- **DOCUMENT EXCERPT**:
Just for S&Gs, I did it in one 555:
https://www.seventransistorlabs.com/Images/555%20Boost.pdfGood for about 5W at the values shown.
Gimmicks:
- Peak current mode control (see UC3842, etc.), constant off-time oscillator
- Uses 555 for current comparator, latch and gate driver
- Error amplifier regulates output voltage precisely
- TL431 provides accurate voltage reference
Pitfalls:
- 555 has one adjustable comparator threshold, and the other is half that. Namely, when V(THR) >= V(CTRL), the output is turned off. This is good for a peak current mode controller (if we simply put V(current) on THR, we have the entire output stage solved!), but terrible for a current sense (V(CTRL) is typical 10V!)
- I used a common base amplifier (noninverting voltage gain) to solve this. With a gain of about 10, the current shunt resistor sees a peak of 1V amplified to a ~rail sized voltage.
- The CTRL pin has internal resistors loading it down. Beefy resistors, 3.3k Thevenin equivalent. This sucks for driving, and the LM358's crossover distortion and current output limitations are evident. Just have to grin and bear it.

- **PROBLEMS AND TASKS**:
A: In the 555 boost converter post, what is the Thevenin equivalent of the internal resistors loading the CTRL pin?
B: Continue the 555 boost converter post from its final sentence.

- **ITEMS**:

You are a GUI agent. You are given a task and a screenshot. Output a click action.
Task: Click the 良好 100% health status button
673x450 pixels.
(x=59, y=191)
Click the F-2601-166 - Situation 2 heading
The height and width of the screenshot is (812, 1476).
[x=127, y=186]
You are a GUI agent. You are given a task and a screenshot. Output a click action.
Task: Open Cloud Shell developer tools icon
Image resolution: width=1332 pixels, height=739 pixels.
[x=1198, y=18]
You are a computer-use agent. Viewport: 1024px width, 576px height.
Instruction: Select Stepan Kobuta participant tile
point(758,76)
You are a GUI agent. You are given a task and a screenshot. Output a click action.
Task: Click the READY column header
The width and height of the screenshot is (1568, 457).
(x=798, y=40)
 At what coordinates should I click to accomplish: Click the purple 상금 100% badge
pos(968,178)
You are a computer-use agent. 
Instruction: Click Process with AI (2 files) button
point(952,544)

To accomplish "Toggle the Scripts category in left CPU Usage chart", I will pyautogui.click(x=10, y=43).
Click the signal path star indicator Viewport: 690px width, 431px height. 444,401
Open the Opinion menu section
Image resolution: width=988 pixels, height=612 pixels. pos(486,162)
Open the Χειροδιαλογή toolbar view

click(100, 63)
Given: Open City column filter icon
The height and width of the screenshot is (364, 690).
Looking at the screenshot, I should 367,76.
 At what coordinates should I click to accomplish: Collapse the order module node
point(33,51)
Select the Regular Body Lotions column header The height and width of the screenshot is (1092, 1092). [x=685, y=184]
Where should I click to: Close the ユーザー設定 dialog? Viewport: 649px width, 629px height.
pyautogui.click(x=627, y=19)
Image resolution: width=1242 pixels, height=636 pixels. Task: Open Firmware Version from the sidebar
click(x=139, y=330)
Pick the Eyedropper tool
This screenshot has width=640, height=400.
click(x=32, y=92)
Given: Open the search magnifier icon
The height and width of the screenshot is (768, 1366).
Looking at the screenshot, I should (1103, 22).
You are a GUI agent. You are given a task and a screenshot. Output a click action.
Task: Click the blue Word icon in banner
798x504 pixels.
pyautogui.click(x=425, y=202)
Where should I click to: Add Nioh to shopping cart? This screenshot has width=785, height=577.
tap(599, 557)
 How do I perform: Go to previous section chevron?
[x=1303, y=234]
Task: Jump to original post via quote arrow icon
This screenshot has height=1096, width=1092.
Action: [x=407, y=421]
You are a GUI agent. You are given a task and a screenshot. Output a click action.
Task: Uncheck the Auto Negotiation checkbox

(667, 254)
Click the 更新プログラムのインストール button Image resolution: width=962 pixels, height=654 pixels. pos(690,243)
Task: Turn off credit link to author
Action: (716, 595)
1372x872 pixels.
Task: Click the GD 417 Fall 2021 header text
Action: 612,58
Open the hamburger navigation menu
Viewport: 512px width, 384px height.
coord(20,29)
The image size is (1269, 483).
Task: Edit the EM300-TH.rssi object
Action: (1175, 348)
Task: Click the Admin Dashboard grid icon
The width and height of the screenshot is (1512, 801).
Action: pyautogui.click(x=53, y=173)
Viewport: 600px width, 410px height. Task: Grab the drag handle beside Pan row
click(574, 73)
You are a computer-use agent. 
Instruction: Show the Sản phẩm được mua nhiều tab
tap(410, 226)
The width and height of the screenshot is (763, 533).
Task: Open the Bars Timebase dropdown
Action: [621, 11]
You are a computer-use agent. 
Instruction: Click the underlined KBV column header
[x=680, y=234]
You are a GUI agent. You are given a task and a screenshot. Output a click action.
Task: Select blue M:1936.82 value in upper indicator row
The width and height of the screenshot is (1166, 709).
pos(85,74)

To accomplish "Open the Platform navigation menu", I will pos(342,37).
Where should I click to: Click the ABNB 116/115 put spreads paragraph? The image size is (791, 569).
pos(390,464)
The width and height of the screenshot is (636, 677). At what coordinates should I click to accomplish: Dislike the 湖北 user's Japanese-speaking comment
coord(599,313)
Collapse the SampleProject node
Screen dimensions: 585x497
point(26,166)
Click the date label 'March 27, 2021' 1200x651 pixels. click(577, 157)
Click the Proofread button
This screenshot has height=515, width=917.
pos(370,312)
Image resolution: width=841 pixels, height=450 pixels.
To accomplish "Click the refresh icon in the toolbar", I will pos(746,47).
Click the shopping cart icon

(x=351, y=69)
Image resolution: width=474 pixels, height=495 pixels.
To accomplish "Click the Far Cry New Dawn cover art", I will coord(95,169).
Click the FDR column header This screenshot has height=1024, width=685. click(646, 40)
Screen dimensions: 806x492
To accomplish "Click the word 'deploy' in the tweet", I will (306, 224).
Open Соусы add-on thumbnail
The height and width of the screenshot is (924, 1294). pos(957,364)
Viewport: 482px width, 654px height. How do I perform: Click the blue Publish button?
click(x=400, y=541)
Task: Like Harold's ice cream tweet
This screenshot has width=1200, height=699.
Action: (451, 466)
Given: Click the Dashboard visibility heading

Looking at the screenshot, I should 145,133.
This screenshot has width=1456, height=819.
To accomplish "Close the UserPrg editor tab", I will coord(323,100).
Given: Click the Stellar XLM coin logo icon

- **ANSWERS TO THE PROBLEMS**:
A: 3.3k

B:
- The TRIG threshold is half of V(CTRL). This is the only way to begin an output cycle (there are no other "trigger" inputs). This is the logical place to start for closing the loop and making it oscillate, but the variable threshold frustrates stable timing. We could add a second 555 as clock source, and not have to worry about poor timing.
Thinking about it, I noticed, if the timing capacitor could be charged up to V(CTRL) every cycle, and discharged towards ground with a timing resistor, then that would solve the timing problem, to first order*.
The time constant is then given by the time taken for the capacitor to discharge by half, i.e. from V(CTRL) to V(CTRL)/2, where the factor of 1/2 comes from the 555's internal divider resistors. This is ln(2)*R*C. R10 and C4 are the timing components, giving a 3.2 microsecond delay.
*(Higher orders, with respect to time, are problematic: CTRL is being used as a control input, meaning its value will generally change over time. That means, so will the timing. Timing wouldn't change if the capacitor's instantaneous voltage also varied proportionally with V(CTRL), but that's a trick we can only pull in SPICE. Relatively over-damped compensation is probably desirable, to limit how fast V(CTRL) varies, preventing weird interactions between oscillation frequency and line and load ripple.)
The real situation is not ideal, however: Q2 cannot charge the capacitor fully to V(CTRL). A diode drop is lost, which hastens the delay. In particular, when V(CTRL) < 1.2V, the delay goes to zero. The condition arises at low supply voltage and high load (usually during startup). The result is maximum output duty cycle, which tends to brown out the supply and melt the transistor! D2 was added to help prevent this.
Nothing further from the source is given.